The stakes are staggering. That is why the Republicans are so desperate to win this year. If they fail, not only will their previous encroachments be endangered, but the investigation of illegal acts will be removed from protection by presidential veto. Nothing short of wholesale pardons by the outgoing president can give many people cover for acts they undertook on the assurance that the unitary executive was exempt from congressional action. This prospect is so terrifying that John McCain has taken over the thuggish tactics that defeated him in 2000. The Republicans have everything to lose.

The unitary executive theory was elaborated in Edwin Meese’s Justice Department under Ronald Reagan. In its first form, it asserted that Congress can have nothing to do with an agency once it has set it up. Everything after that is an executive task, and only the president can determine executive personnel and conduct.

Wills thinks that “There is something terrifying in the fact that a sweeping presidential power … is now accepted by four of the nine Supreme Court justices. Add a fifth justice to them, and the Constitution will be under the severest siege in its history.
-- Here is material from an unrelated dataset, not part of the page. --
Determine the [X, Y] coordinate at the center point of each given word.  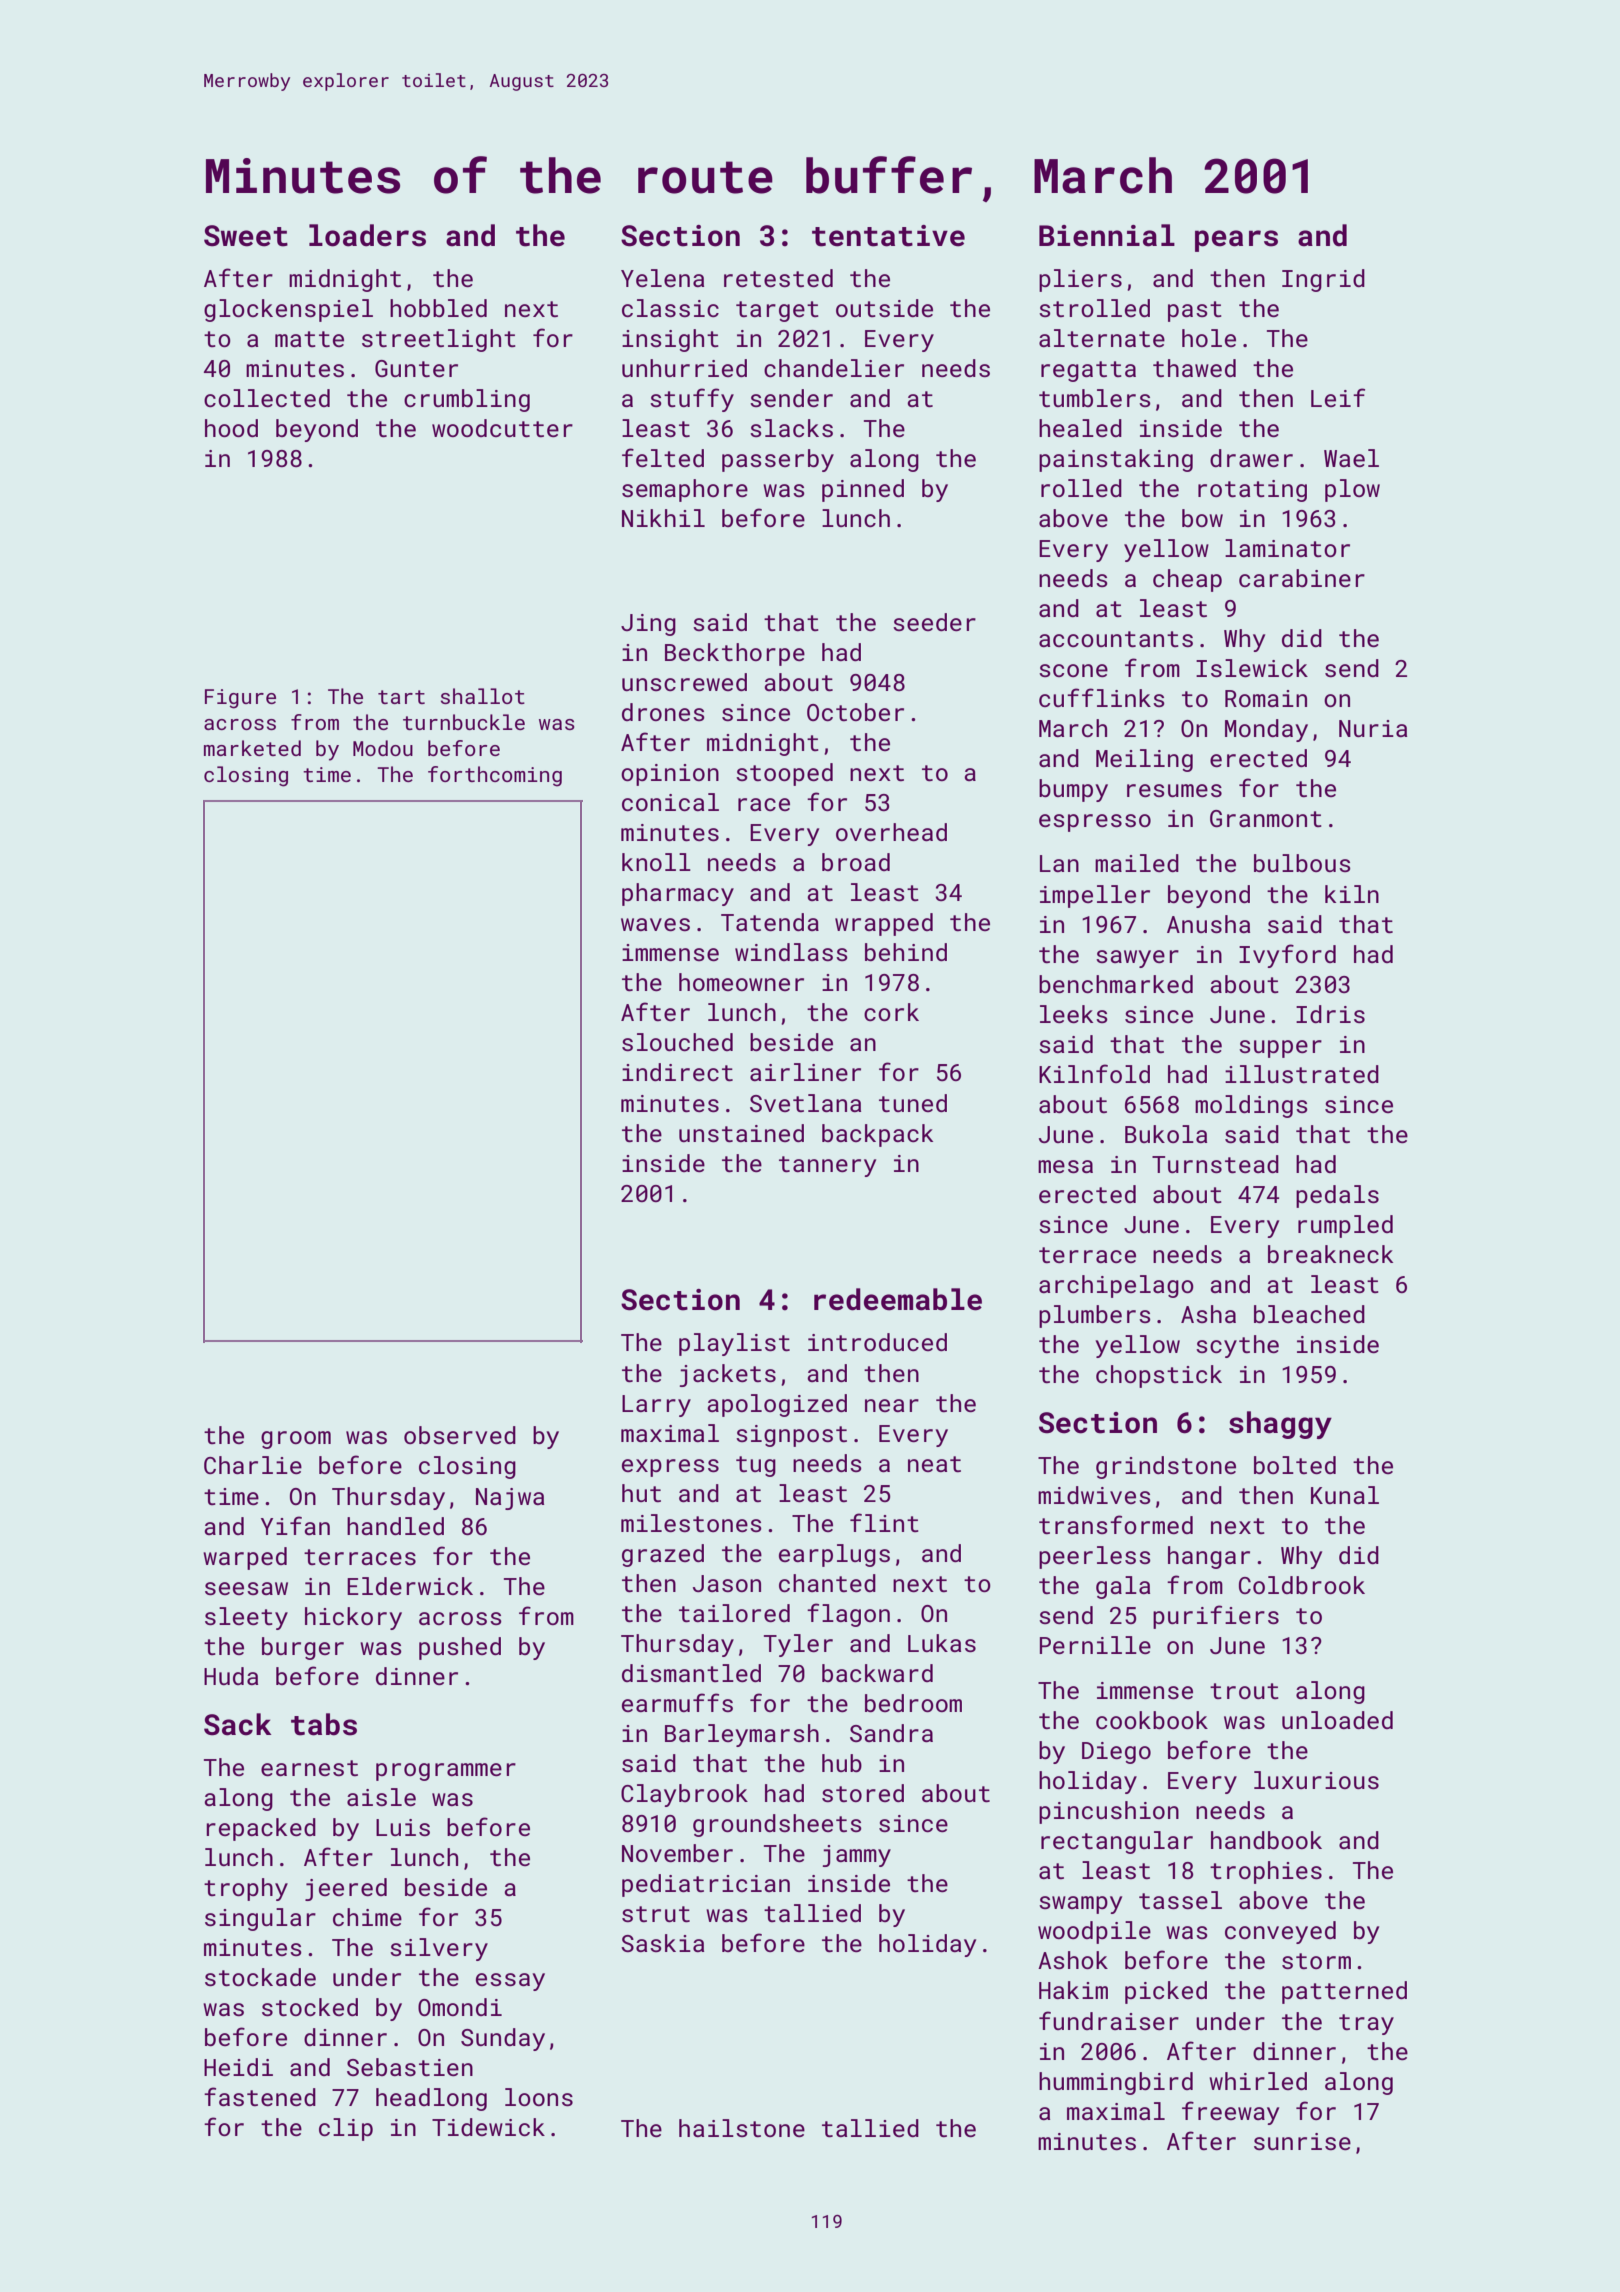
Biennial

There can be no higher stakes.”

He’s right.

Netbooks

Quentin’s got a netbook. So has Dave Winer, who is not impressed by the way Steve Jobs poured cold water on the whole netbook concept. So here’s Dave’s definition of the essence of the netbook.

1. Small size.
2. Low price.
3. Battery life of 4 hours. Battery can be replaced by user. Atom processor seems to be a requirement, those that aren’t Atom aren’t selling (and are apparently being discontinued).
4. Rugged.
5. Built-in wifi, 3 USB ports, SD card reader. It seems it must have 802.11n to be taken seriously.
6. Runs my software.
7. Runs any software I want (no platform vendor to decide what’s appropriate).
8. Competition (users have choice and can switch vendors at any time).
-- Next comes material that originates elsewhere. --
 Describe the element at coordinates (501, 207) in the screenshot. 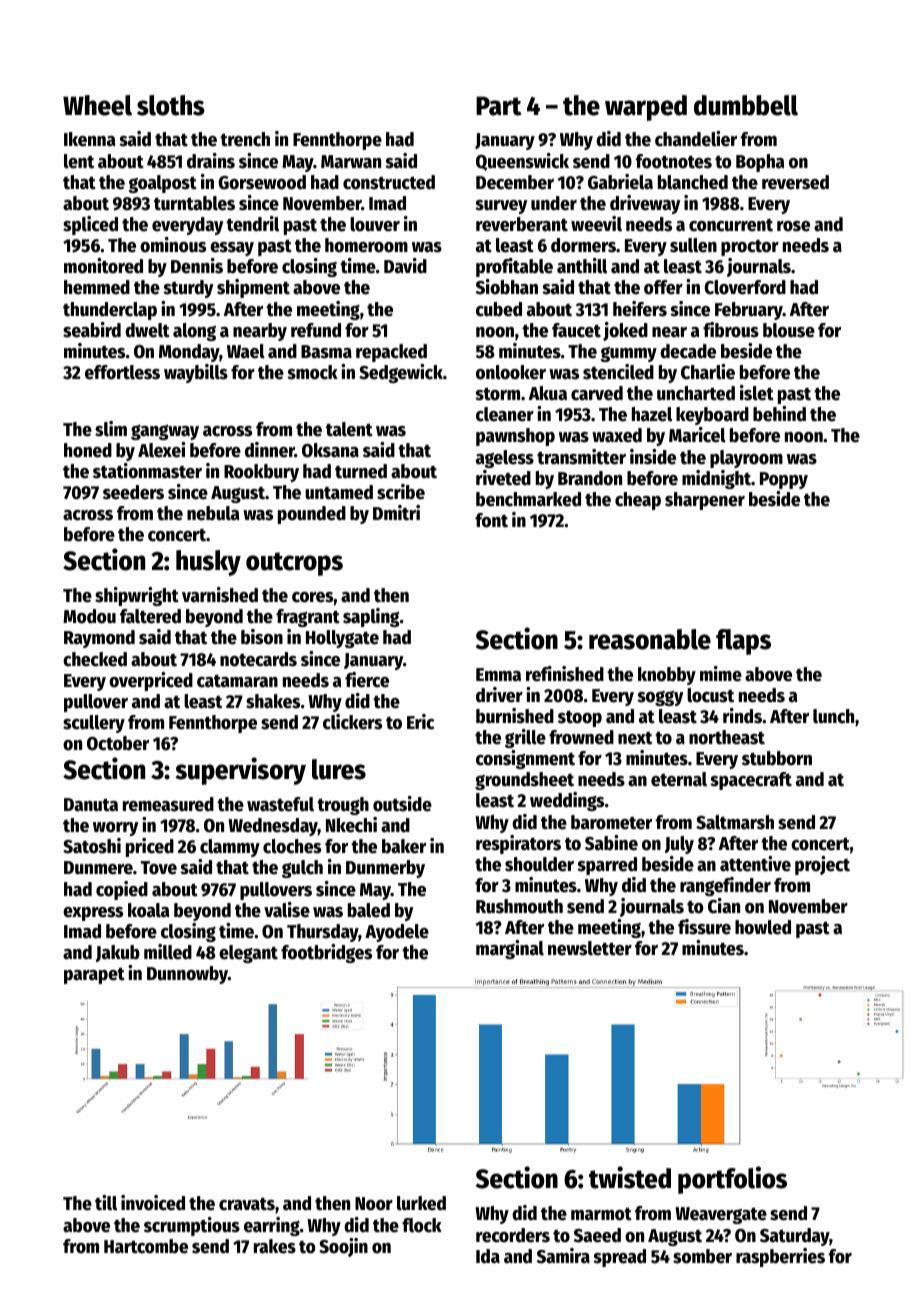

I see `survey` at that location.
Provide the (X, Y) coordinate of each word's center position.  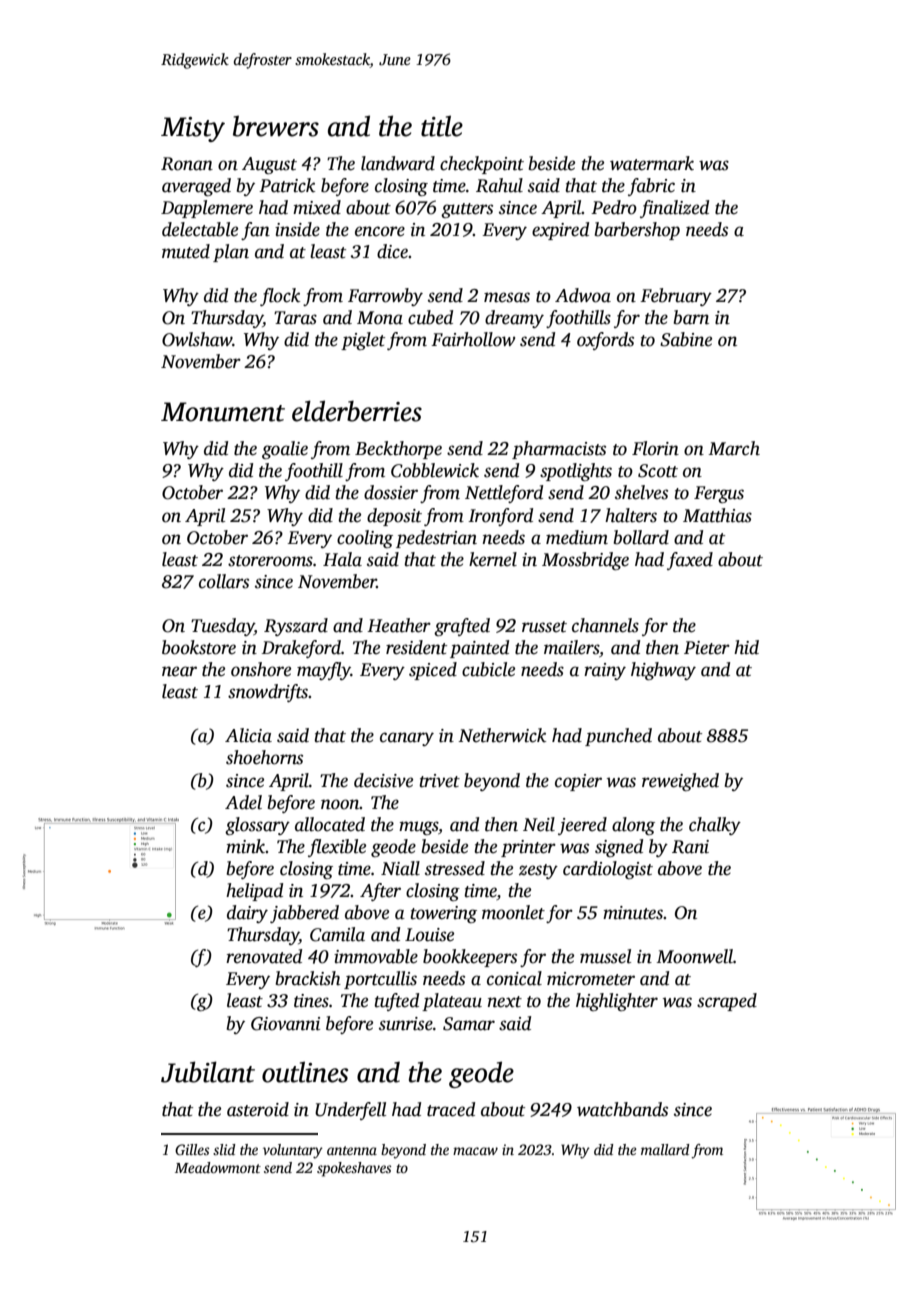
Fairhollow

I’ve had an Asus EeePC for just under a year, and have found it impressive and useful. It has some annoyances (battery life not great, forgets WEP passwords when hibernating, undersized trackpad and screen slightly too small for serious browsing). But on the other hand, it came configured with great applications (including Skype and all major flavours of webmail out of the box), is delightfully small and light and fits in anywhere. I took it away on holiday once to see what was lacking — and found that the only thing I really missed was the ability to upload and edit photographs from my digital camera.

I also bought an HP MiniNote for research purposes — and to see what an established computer manufacturer would do with the netbook idea. The HP machine is beautifully made, has a bigger, nicer screen, a 160GB hard drive and a much better keyboard. But it’s also over-engineered and heavy, has unimpressive battery life and came with the worst Linux distro I’ve ever seen. The machine was effectively unusable until my colleague Michael installed Ubuntu on it.

So… The Netbook genre is still in its early days. The big challenge for the manufacturers is how to resist the temptation of feature-creep. That’s one of the problems of the HP machine — it’s edging back into small laptop territory. And that’s a mistake. The motto for the genre should be KISS — Keep It Simple, Stoopid.

As Dave Winer says, Steve Jobs may be dissing netbooks in public but behind the scenes he’s probably hassling his designers to come up with Apple’s distinctive take on the genre.

LATER: Bang on cue, here’s TechCrunch in speculative form:

This week saw an interesting story come out of the New York Times. The Times reported seeing traffic from an Apple product which has a screen resolution greater than that of an iPhone but less than that of a MacBook. This seems to correlate very well with reports of Apple building something that is akin to a new Newton, although whether it is a bigger iPhone or a MacBook Tablet is still any one’s guess.